In September 2008, Stanley Mitchell, emeritus professor of aesthetics at the University of Derby, published, through Penguin Books, a complete translation, again preserving the Onegin stanzas in English. (ISBN 978-0-140-44810-8 )
There are a number of lesser known English translations [2].
There are at least eight published French translations of Eugene Onegin. The most recent appeared in 2005: the translator, André Markovicz, respects Pushkin's original stanzas.[9] Other translations include those of Paul Béesau (1868), Gaston Pérot (1902, in verse), Nata Minor (received the Prix Nelly Sachs, given to the best translation into French of poetry), Roger Legras, Maurice Colin, Michel Bayat and Jean-Louis Backès (does not preserve the stanzas).[10][11][12][13][14][15][16] As a twenty-year-old, former French president Jacques Chirac also wrote a translation which was never published.[17][18]
There are at least a dozen published translations of Onegin in German.

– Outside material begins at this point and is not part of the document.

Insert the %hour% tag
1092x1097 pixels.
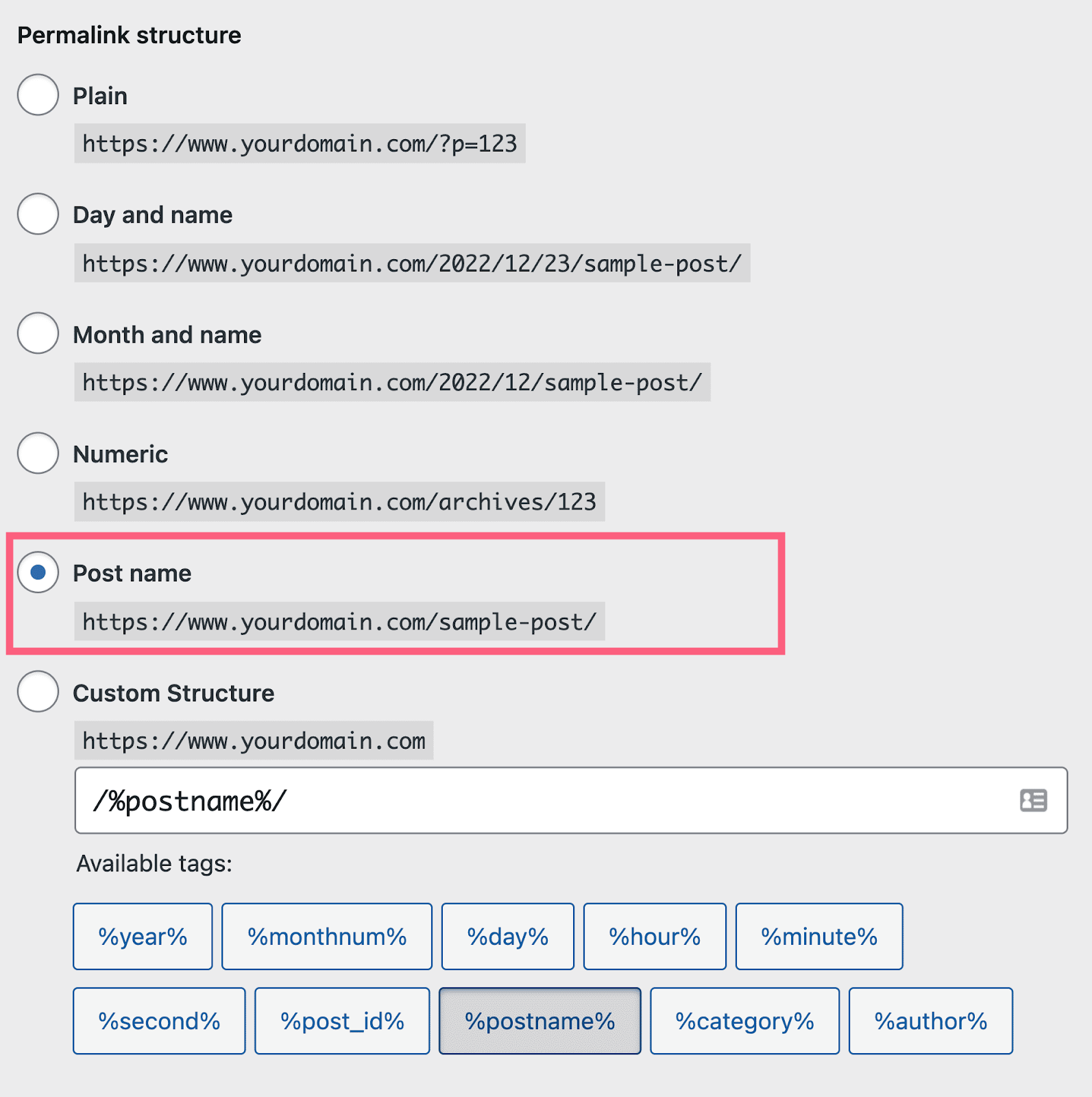(x=654, y=937)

There are several Italian translation of Onegin. One of the earliest was published by G. Cassone in 1906. Ettore Lo Gatto translated the novel twice, in 1922 in prose and in 1950 in hendecasyllables.[19] More recent translations are those by Giovanni Giudici (a first version in 1975, a second one in 1990, in lines of unequal length) and by Pia Pera (1996).[20]
The 1879 opera Eugene Onegin, by Tchaikovsky, based on the story, is perhaps the version that most people are familiar with. There are many recordings of the score, and it is one of the most commonly-performed operas in the world.

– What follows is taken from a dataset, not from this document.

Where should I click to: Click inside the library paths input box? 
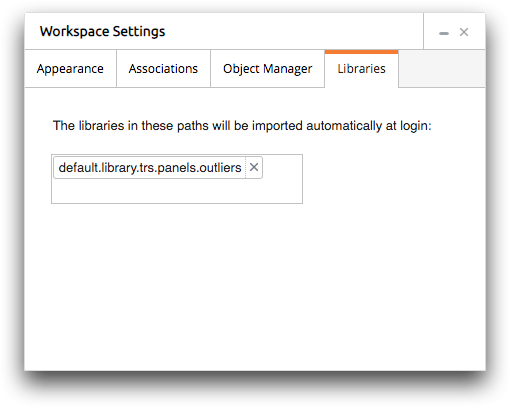pos(177,179)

John Cranko choreographed a three-act ballet using Tchaikovsky's music in an arrangement by Kurt-Heinz Stolze. However, Stolze did not use any music from Tchaikovsky’s opera of the same name. Instead, he orchestrated some little-known piano works by Tchaikovsky such as The Seasons, along with themes from the opera Cherevichki[21] and the latter part of the symphonic fantasia Francesca da Rimini.[22]
Choreographer Boris Eifman staged modern rendition of Eugene Onegin as a ballet taking place in modern Moscow. Performed by Eifman Ballet of St. Petersburg, music by Alexander Sitkovetsky, with excerpts from Tchaikovsky opera "Eugene Onegin".[23][24]

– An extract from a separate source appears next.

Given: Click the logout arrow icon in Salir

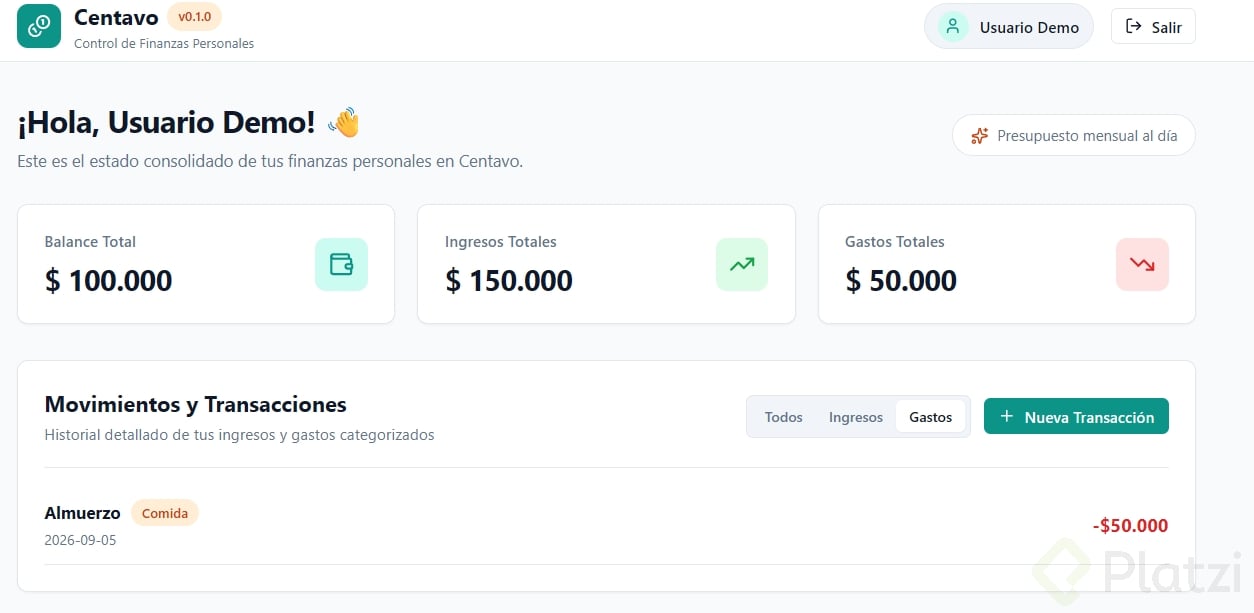Looking at the screenshot, I should [x=1133, y=27].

A staged version was adapted by Sigizmund Krzhizhanovsky and slated for production in the Soviet Union in 1936, directed by Alexander Tairov and with incidental music by Sergei Prokofiev as part of the centennial celebration of Pushkin's death. However, due to threats of Stalinist repercussion for artistic liberties taken during the production, and artistic differences between Tairov and Krzhizhanovsky, rehearsals were abandoned and the production was never put on.
Christopher Webber's play Tatyana was written for Nottingham Playhouse in 1989. It successfully combines spoken dialogue and narration from the book, with music arranged from Tchaikovsky's operatic score, and incorporates some striking theatrical sequences inspired by Tatyana's dreams in the original. The title role was played by Josie Lawrence, and the director was Pip Broughton.